■ **Work request**
Give the data again exactly, stopping after the "Given: Click ShurtugalLover's" line.

━━━ Recorded information ━━━

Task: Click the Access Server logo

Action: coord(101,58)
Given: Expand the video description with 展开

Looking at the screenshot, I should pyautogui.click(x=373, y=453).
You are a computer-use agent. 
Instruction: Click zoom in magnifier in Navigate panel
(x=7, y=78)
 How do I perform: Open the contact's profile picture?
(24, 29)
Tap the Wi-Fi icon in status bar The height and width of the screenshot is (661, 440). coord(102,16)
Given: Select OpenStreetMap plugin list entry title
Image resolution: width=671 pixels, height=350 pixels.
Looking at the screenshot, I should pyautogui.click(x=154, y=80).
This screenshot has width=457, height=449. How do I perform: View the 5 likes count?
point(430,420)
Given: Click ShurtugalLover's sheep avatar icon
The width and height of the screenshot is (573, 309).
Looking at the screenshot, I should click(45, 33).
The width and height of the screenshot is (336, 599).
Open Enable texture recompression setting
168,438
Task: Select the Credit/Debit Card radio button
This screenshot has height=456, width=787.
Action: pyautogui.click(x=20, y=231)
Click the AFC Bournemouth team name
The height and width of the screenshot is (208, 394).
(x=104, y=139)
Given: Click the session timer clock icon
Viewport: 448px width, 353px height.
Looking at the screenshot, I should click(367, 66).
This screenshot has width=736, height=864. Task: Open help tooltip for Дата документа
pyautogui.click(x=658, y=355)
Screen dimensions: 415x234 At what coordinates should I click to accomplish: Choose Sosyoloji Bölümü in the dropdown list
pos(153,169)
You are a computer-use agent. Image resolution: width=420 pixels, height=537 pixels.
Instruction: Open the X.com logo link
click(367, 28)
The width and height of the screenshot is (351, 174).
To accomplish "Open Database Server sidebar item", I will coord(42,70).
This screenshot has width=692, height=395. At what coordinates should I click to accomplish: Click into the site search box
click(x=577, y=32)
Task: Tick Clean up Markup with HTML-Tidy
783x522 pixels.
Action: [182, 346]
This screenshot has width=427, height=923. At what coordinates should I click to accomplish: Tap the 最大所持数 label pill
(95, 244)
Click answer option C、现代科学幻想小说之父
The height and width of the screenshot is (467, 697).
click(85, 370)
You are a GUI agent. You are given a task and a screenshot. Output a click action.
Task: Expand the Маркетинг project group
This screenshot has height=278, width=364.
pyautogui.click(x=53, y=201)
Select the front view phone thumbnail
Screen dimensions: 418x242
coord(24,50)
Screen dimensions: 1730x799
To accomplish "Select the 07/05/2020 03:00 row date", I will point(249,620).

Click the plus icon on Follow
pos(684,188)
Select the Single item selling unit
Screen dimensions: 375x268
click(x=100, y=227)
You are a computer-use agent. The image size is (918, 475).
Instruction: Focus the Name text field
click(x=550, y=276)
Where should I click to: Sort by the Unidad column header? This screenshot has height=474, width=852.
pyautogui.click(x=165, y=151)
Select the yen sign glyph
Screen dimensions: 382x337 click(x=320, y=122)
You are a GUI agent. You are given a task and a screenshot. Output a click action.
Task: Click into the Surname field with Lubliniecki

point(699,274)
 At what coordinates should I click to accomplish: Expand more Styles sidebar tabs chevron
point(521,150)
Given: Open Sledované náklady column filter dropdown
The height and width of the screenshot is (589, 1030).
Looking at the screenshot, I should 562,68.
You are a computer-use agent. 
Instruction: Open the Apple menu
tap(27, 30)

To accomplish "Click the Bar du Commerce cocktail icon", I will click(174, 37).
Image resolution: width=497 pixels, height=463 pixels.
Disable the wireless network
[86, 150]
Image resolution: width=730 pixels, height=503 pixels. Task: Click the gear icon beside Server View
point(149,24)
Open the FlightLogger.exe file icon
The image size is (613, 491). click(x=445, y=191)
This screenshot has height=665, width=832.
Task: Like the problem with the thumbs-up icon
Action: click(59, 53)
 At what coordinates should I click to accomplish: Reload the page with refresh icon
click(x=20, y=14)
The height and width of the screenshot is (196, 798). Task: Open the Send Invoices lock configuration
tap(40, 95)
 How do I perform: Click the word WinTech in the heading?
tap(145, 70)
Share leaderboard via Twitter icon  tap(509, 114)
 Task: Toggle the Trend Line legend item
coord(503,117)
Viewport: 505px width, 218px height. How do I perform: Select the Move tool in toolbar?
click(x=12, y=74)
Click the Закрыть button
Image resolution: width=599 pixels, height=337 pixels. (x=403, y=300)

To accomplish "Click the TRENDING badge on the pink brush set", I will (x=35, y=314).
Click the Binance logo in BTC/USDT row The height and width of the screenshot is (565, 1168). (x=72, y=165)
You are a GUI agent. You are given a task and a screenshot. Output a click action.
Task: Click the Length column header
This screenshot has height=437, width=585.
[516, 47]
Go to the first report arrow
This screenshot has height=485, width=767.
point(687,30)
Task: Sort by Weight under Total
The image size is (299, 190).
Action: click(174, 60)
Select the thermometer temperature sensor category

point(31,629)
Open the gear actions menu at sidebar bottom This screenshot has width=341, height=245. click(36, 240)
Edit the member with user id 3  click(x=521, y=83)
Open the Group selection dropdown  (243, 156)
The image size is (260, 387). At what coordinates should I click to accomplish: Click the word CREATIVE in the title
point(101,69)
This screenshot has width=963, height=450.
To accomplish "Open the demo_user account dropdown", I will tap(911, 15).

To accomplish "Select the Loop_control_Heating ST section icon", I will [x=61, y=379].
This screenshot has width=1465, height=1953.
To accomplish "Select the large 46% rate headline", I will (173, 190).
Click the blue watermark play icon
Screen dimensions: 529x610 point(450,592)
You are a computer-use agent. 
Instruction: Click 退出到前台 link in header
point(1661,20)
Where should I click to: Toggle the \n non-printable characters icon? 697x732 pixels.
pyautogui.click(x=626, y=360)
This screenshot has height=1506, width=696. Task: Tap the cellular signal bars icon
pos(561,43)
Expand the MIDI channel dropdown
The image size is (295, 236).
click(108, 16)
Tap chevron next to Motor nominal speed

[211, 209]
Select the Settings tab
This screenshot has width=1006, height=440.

━━━

■ **Solution for this problem**
Task: Click the Access Server logo

Action: coord(101,58)
Given: Expand the video description with 展开

Looking at the screenshot, I should pyautogui.click(x=373, y=453).
You are a computer-use agent. 
Instruction: Click zoom in magnifier in Navigate panel
(x=7, y=78)
 How do I perform: Open the contact's profile picture?
(24, 29)
Tap the Wi-Fi icon in status bar The height and width of the screenshot is (661, 440). coord(102,16)
Given: Select OpenStreetMap plugin list entry title
Image resolution: width=671 pixels, height=350 pixels.
Looking at the screenshot, I should pyautogui.click(x=154, y=80).
This screenshot has width=457, height=449. How do I perform: View the 5 likes count?
point(430,420)
Given: Click ShurtugalLover's sheep avatar icon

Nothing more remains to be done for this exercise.